“‘We are not points on a line; rather we are the centres of circles’ ”— John Berger
Reading John Berger’s late work ‘Confabulations,’ I came across this sentence – ‘We are not points on a line; rather we are centres of circles’. The thought reverberated with me as I reflected on how many linear timelines, project plans, forecasts and ‘roll outs’ I had already grappled with this year. Why are we so addicted to linear rather than circular ways of perceiving? The truth of Berger’s statement (I almost put ‘line’..) put me in mind of Robin Dunbar’s graph of human relationship.
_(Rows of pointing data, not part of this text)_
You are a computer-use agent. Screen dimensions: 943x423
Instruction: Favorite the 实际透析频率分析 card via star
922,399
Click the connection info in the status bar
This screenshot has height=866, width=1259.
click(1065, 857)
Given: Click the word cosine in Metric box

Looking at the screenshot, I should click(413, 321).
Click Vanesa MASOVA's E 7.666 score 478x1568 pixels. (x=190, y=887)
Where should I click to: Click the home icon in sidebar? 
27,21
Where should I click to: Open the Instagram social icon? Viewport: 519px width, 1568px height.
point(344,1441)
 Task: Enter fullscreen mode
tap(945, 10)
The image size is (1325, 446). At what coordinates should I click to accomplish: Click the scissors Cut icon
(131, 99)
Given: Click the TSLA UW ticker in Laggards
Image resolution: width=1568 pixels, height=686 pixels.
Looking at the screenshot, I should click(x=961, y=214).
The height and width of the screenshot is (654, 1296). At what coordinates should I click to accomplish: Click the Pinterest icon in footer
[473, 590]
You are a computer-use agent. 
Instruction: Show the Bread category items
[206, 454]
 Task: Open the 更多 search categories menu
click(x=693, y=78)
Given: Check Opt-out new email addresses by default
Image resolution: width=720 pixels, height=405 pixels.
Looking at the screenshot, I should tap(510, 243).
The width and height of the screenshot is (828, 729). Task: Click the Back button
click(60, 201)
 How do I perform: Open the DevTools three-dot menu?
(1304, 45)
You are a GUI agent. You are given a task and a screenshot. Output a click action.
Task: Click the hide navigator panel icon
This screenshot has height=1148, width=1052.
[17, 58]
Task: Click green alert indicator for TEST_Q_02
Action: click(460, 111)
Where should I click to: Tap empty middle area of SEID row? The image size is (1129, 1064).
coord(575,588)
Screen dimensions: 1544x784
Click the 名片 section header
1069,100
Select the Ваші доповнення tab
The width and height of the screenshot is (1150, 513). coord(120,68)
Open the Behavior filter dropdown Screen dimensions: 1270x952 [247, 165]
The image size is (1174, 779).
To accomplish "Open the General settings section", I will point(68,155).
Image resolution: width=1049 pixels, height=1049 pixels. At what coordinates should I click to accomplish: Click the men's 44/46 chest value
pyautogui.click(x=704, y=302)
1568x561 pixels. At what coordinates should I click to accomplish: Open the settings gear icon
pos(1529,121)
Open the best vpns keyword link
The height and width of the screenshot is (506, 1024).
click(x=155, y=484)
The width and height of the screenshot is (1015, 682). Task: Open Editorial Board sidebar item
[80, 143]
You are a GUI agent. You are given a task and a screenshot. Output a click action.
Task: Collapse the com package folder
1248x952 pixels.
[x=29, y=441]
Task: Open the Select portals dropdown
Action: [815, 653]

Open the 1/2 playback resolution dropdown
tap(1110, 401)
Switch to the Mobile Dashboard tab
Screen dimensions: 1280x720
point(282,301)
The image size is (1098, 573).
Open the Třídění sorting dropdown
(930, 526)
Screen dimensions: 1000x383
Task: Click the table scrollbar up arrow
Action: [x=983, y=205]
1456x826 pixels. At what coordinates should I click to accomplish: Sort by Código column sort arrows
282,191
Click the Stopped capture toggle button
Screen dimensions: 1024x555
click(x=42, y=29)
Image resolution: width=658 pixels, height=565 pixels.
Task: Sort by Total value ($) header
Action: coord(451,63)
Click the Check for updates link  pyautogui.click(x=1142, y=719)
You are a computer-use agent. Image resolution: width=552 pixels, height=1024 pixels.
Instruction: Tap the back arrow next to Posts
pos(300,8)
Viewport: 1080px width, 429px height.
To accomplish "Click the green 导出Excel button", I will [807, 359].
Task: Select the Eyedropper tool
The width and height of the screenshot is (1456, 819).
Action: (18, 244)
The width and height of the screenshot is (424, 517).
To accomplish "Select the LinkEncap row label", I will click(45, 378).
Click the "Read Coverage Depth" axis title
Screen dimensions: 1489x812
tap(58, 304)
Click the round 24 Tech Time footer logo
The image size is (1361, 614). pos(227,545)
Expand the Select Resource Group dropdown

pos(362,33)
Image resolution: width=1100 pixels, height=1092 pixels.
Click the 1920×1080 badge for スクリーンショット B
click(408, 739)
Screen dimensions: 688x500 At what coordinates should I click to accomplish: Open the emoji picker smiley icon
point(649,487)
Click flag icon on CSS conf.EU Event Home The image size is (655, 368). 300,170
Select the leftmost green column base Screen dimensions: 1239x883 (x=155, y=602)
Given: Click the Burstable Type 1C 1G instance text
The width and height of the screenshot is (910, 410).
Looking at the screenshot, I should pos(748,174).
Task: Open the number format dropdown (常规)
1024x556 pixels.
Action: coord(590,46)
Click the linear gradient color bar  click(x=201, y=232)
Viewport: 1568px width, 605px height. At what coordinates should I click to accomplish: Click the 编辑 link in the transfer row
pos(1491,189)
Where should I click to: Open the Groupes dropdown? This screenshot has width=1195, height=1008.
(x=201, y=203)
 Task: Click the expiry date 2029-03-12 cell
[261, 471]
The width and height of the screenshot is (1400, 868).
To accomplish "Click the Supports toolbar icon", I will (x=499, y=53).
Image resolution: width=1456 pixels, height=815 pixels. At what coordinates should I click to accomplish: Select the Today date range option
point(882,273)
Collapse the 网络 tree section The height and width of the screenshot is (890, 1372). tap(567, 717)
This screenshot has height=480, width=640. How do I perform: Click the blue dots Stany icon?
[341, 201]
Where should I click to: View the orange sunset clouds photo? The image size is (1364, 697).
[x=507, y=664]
The Dunbar Graph shows how the intensity and possible extent of our human bonds radiates out in the same way, like a stone thrown into a pond. Constrained as we are by the size of our brains, the number of possible relationships we can have at any given time has remained constant over millennia, despite our pretensions to progress. At the most intense inner ring, the limit is five. Here we are so closely connected with each other that we know what each is thinking, without the need to verbalise. The next circle of 15 (and this includes the previous 5) is where we spend 60% of our time. Then, once out at 50, we start to need layers and some relational structure. At the edge of each of these circles, there’s a need to organise and to lead differently. Then we reach 150, the so-called Dunbar number, our cognitive limit. Beyond this circle, our brains are simply not big enough to relate at a personal level. Out there, at that scale, leadership quickly becomes logistics, abstract, lonely: lines and arrows, charts and chalk.
But to conceive of organisations like fractals rather than pyramids might make life more human for those within? Here the circles of your relationship will connect up with mine through shared purpose and so on and so on, thereby leveraging the circular resources of our humanity, rather than simply human resources.